• Your goal: Would you copy out the items below word for word, from the line with "Open Duplicate without" to the line with "click(x=510, y=161)", including both of those lines?

------------------------

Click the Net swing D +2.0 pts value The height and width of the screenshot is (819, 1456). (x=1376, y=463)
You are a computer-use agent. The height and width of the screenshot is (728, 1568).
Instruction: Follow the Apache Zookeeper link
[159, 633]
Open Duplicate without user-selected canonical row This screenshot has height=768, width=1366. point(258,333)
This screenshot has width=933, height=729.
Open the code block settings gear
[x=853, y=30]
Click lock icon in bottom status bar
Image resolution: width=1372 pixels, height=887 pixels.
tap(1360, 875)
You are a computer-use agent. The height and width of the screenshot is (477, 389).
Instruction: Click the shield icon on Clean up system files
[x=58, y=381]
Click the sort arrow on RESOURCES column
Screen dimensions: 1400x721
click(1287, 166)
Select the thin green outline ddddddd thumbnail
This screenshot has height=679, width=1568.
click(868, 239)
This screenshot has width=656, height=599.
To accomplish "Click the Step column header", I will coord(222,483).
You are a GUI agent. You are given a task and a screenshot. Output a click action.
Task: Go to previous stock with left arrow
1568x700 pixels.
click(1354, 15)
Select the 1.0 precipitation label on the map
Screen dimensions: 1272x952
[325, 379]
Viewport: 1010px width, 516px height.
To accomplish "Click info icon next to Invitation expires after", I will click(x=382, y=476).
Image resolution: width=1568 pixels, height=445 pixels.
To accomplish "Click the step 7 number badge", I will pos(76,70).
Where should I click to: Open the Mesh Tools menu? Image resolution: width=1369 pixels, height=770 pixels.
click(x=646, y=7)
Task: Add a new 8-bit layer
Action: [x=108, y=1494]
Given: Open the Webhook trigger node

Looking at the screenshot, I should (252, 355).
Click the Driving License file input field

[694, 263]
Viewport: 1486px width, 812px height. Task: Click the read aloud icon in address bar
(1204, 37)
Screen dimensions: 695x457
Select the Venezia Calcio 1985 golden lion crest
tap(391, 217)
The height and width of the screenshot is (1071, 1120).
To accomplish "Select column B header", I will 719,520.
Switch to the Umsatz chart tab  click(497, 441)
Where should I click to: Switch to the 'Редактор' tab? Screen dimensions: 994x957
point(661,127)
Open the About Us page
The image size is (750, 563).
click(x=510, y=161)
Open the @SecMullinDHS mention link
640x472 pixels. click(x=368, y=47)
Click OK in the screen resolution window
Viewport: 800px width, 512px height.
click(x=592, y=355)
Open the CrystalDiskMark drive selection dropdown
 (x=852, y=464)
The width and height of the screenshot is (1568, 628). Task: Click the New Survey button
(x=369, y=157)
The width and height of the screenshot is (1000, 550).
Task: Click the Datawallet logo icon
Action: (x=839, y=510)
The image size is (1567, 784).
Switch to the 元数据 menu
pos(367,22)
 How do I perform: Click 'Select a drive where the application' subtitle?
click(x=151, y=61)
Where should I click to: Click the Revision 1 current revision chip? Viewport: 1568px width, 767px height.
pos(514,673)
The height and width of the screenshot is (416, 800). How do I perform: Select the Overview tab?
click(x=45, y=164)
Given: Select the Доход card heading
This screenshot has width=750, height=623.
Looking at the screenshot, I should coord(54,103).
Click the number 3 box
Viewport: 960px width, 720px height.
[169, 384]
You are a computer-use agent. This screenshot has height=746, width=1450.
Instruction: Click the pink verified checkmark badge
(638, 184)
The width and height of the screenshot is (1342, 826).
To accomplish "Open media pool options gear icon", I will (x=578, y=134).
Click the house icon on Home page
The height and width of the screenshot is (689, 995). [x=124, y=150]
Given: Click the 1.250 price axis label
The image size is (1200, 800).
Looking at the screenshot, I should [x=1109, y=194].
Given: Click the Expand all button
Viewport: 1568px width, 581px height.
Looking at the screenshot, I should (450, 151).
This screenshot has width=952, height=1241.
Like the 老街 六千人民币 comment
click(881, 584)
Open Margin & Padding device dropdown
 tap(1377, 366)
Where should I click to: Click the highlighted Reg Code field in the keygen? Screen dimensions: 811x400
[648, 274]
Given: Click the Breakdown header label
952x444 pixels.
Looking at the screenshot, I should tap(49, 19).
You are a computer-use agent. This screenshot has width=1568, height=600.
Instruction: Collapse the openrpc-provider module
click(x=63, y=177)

------------------------

• Solution to the exercise:
Open Duplicate without user-selected canonical row This screenshot has height=768, width=1366. point(258,333)
This screenshot has width=933, height=729.
Open the code block settings gear
[x=853, y=30]
Click lock icon in bottom status bar
Image resolution: width=1372 pixels, height=887 pixels.
tap(1360, 875)
You are a computer-use agent. The height and width of the screenshot is (477, 389).
Instruction: Click the shield icon on Clean up system files
[x=58, y=381]
Click the sort arrow on RESOURCES column
Screen dimensions: 1400x721
click(1287, 166)
Select the thin green outline ddddddd thumbnail
This screenshot has height=679, width=1568.
click(868, 239)
This screenshot has width=656, height=599.
To accomplish "Click the Step column header", I will coord(222,483).
You are a GUI agent. You are given a task and a screenshot. Output a click action.
Task: Go to previous stock with left arrow
1568x700 pixels.
click(1354, 15)
Select the 1.0 precipitation label on the map
Screen dimensions: 1272x952
[325, 379]
Viewport: 1010px width, 516px height.
To accomplish "Click info icon next to Invitation expires after", I will click(x=382, y=476).
Image resolution: width=1568 pixels, height=445 pixels.
To accomplish "Click the step 7 number badge", I will pos(76,70).
Where should I click to: Open the Mesh Tools menu? Image resolution: width=1369 pixels, height=770 pixels.
click(x=646, y=7)
Task: Add a new 8-bit layer
Action: [x=108, y=1494]
Given: Open the Webhook trigger node

Looking at the screenshot, I should (252, 355).
Click the Driving License file input field

[694, 263]
Viewport: 1486px width, 812px height. Task: Click the read aloud icon in address bar
(1204, 37)
Screen dimensions: 695x457
Select the Venezia Calcio 1985 golden lion crest
tap(391, 217)
The height and width of the screenshot is (1071, 1120).
To accomplish "Select column B header", I will 719,520.
Switch to the Umsatz chart tab  click(497, 441)
Where should I click to: Switch to the 'Редактор' tab? Screen dimensions: 994x957
point(661,127)
Open the About Us page
The image size is (750, 563).
click(x=510, y=161)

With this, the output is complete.